- Born: Ferdinand Otto Wilhelm Henning von Westphalen 23 April 1799 Lubeck
- Died: 2 July 1876 (aged 77) Alter St.-Matthäus-Kirchhof
- Parent(s): Ludwig von Westphalen Elisabeth von Veltheim
- Relatives: Edgar von Westphalen (half-brother); Jenny von Westphalen (half-sister);

= Ferdinand von Westphalen =

German politician (1799–1876)

Ferdinand Otto Wilhelm Henning von Westphalen (April 23, 1799 – July 2, 1876) was a German politician and the Interior Minister of Prussia in the reaction era 1850–1858.

==Life==
Westphalen was born in Lubeck. He is the son of Ludwig von Westphalen and his first wife Elisabeth von Veltheim. He studied from 1816 to 1819 at the universities of Halle, Göttingen and Berlin.

He held various administrative positions, including district administrator and government councilor.
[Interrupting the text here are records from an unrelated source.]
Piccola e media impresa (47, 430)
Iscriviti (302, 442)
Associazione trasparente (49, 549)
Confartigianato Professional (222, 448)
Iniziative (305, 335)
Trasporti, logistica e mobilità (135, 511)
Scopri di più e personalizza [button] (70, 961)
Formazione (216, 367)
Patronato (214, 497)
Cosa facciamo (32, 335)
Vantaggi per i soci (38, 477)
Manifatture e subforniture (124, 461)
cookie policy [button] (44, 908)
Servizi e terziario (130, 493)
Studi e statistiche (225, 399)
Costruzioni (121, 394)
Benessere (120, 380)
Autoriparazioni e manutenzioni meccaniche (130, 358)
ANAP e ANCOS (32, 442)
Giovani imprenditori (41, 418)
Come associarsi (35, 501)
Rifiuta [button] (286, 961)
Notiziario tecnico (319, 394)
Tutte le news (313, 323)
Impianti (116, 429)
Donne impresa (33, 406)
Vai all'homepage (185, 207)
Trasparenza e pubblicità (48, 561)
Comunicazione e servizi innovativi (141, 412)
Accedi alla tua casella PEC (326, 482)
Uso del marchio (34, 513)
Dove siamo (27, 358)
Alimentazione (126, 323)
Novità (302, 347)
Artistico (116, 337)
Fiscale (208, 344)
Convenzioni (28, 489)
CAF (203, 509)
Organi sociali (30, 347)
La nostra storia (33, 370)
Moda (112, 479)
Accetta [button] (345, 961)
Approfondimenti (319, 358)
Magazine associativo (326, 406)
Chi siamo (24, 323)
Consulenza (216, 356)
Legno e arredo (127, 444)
In 1850, he became the Prussian Interior Minister and also served as interim Minister for Agricultural Affairs at the suggestion of Ludwig Friedrich Leopold von Gerlach. Westphalen restored Provincial Estates, despite constitutional concerns. His tenure saw opposition from Otto Theodor von Manteuffel. Upon Prince Wilhelm's regency, Westphalen left his ministerial role.

Despite their political differences, he remained on amicable terms with the couple formed by the marriage of his half-sister Jenny von Westphalen to Karl Marx.

He died in 1876 and was buried at Alter St.-Matthäus-Kirchhof.